Apart from individual subscribers, small businesses including startups are the most affected. At a recent World Bank conference, Odunaya Eweniyi, cofounder and COO of fintech firm, Piggyvest listed high cost of data as one of the factors affecting the profitability of startups in Africa.

“This situation, where entrepreneurs and small businesses struggle to get an affordable and reliable connection, is a huge problem,” Callum Cameron, communications manager at A4AI told BusinessDay in an email response. “It is so important that policymakers act quickly to get this issue right so that these businesses and the larger emerging digital economy in Nigeria are able to flourish.”

The A4AI report explains how the pricing for data works. A user usually pays an internet service provider (ISP) for their connection. The ISP, in turn, pays other network operators interconnection fees to plug into the domestic network. A network operator then pays a fee to a submarine cable company for international connectivity. If a user pays $2 for 1GB of mobile broadband, fractions of that retail price are used to settle the various interconnection fees across layers of the internet. The amount of competition at each of these levels affects the price that a user pays. A high fee at the first mile, for example, can trickle down to increase the price an individual user pays. 

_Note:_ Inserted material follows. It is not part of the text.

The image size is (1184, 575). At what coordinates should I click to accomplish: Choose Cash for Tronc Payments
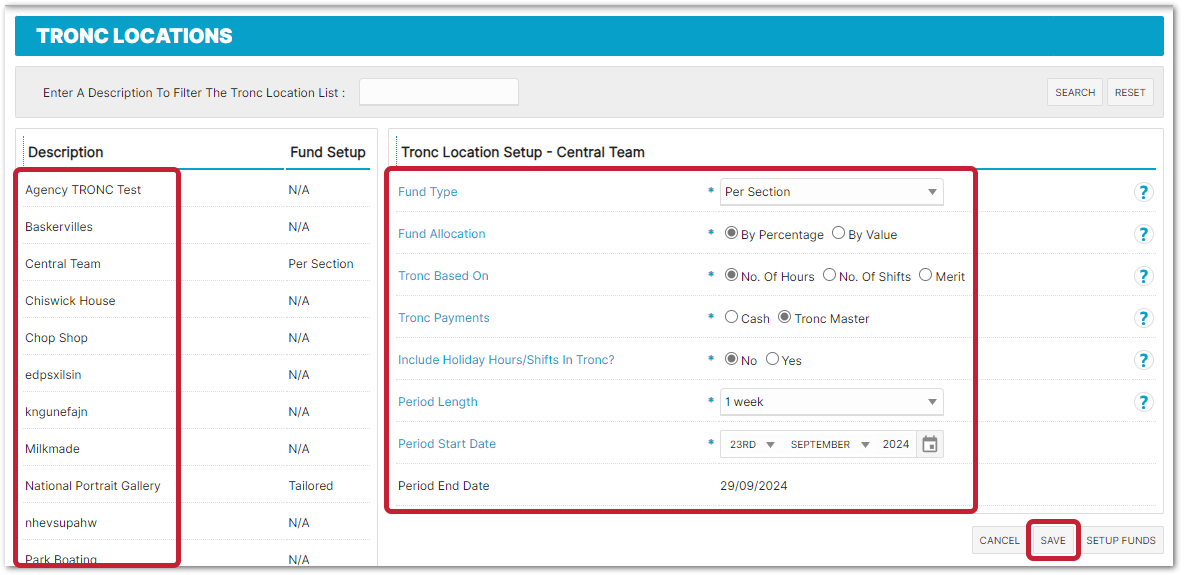click(x=731, y=318)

Unfortunately, investment in internet infrastructure in Nigeria has not kept pace with demand. Data from the Nigerian Communications Commission (NCC) showed that the growth of fixed wireless and wired technology remained at 0.08 percent as of August 2019. This is unlike mobile technology (GSM) which has grown by 99.58 percent in the same period.

“The evidence is clear that fixed broadband has greater economic benefits than mobile. But both are important and both have to be prioritised at the same time to support Nigeria’s digital economy,” Cameron said.